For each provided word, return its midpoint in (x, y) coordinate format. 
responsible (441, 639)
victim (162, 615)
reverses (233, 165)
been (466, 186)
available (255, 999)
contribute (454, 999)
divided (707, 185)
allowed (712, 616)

> Task description:
Please copy every one of the rows above word for word, keeping each line unchanged.

> Answer to the problem:
For each provided word, return its midpoint in (x, y) coordinate format. 
responsible (441, 639)
victim (162, 615)
reverses (233, 165)
been (466, 186)
available (255, 999)
contribute (454, 999)
divided (707, 185)
allowed (712, 616)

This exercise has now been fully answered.